Niémans se deslizó entre las estanterías de libros, marrones y dorados. Joisneau le pisó los talones.

– Un bibliotecario -prosiguió- es también el que presta los libros… El que sabe qué lee cada uno, qué estudia… Tal vez sabía algo que no debía saber.

– No se mata a alguien de esta manera sólo por… ¿Y qué secreto quiere que escondan los estudiantes tras sus lecturas?

Niémans se volvió bruscamente,

– No lo sé. Desconfío de los intelectuales.

– ¿Tiene ya una idea? ¿Una sospecha?

– Al contrario. De momento, todo es posible. Una riña. Una venganza. Una historia de intelectuales. O de homosexuales. O, sencillamente, un vagabundo, un maníaco que encontró a Caillois por azar en la montaña.

El comisario propinó un manotazo al lomo de las obras.

– Mira, no soy un sectario. Pero vamos a empezar por aquí.

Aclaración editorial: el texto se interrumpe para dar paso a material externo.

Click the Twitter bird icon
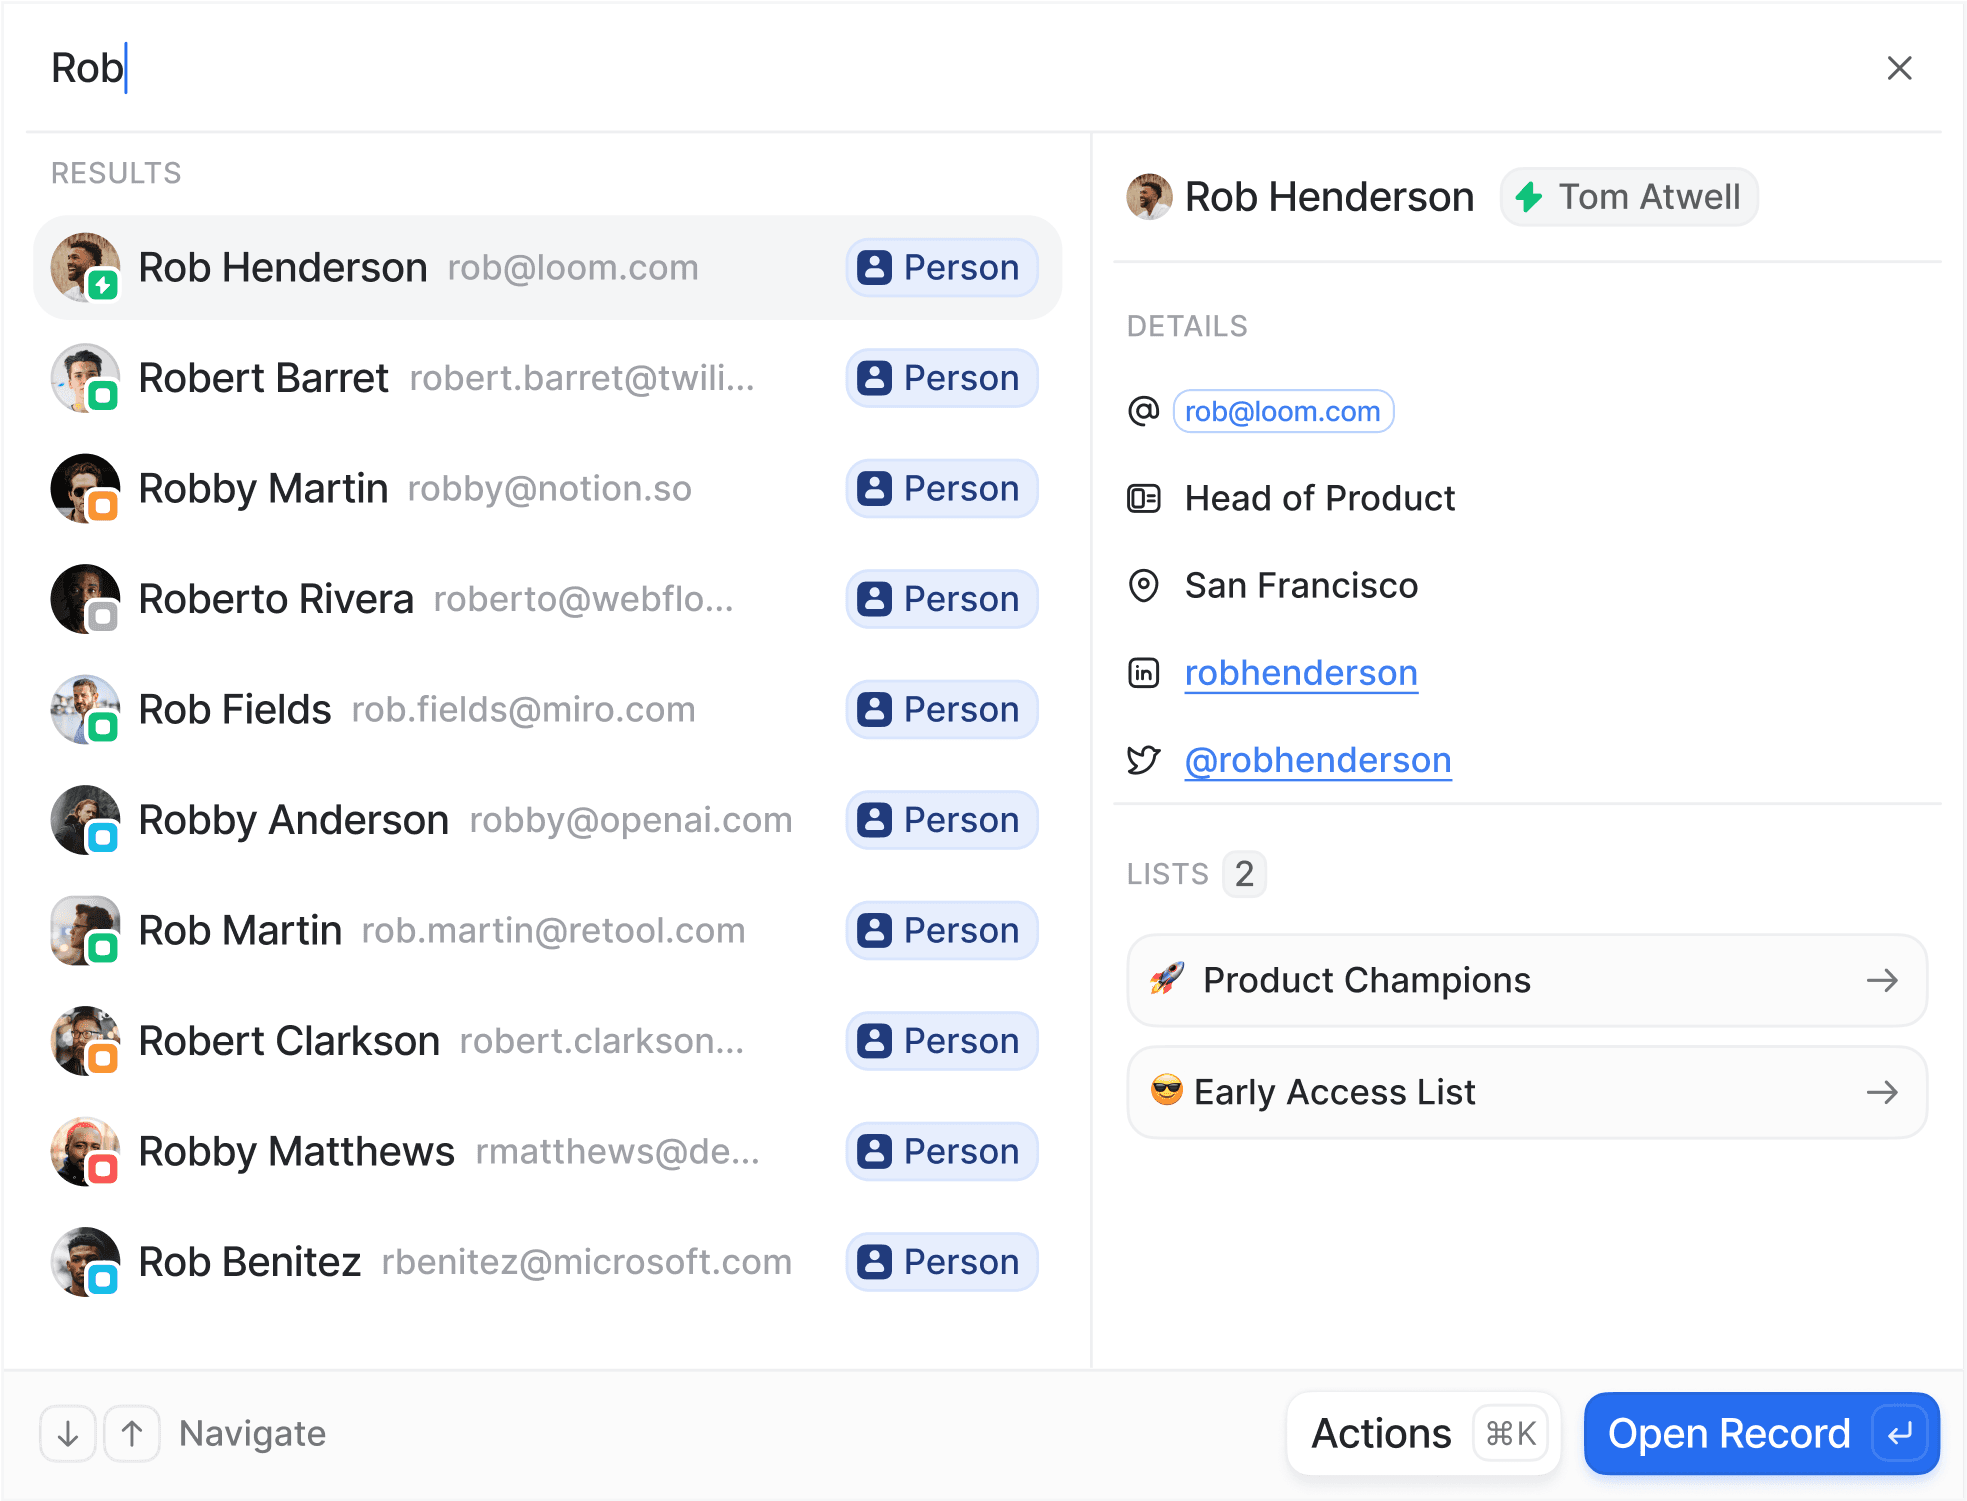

Pasando por el tamiz los viejos libracos que puedan tener una relación con el asesinato.

– ¿Qué tipo de relación?

Niémans atravesó de nuevo el pasillo de libros y salió a la gran sala. Se encaminó hacia la oficina del bibliotecario, situada en el otro extremo, sobre un estrado que dominaba las mesas de lectura. Un ordenador ocupaba el centro del pupitre, cuadernos de espiral estaban colocados en los cajones. Niémans dio unos golpecitos contra la pantalla negra.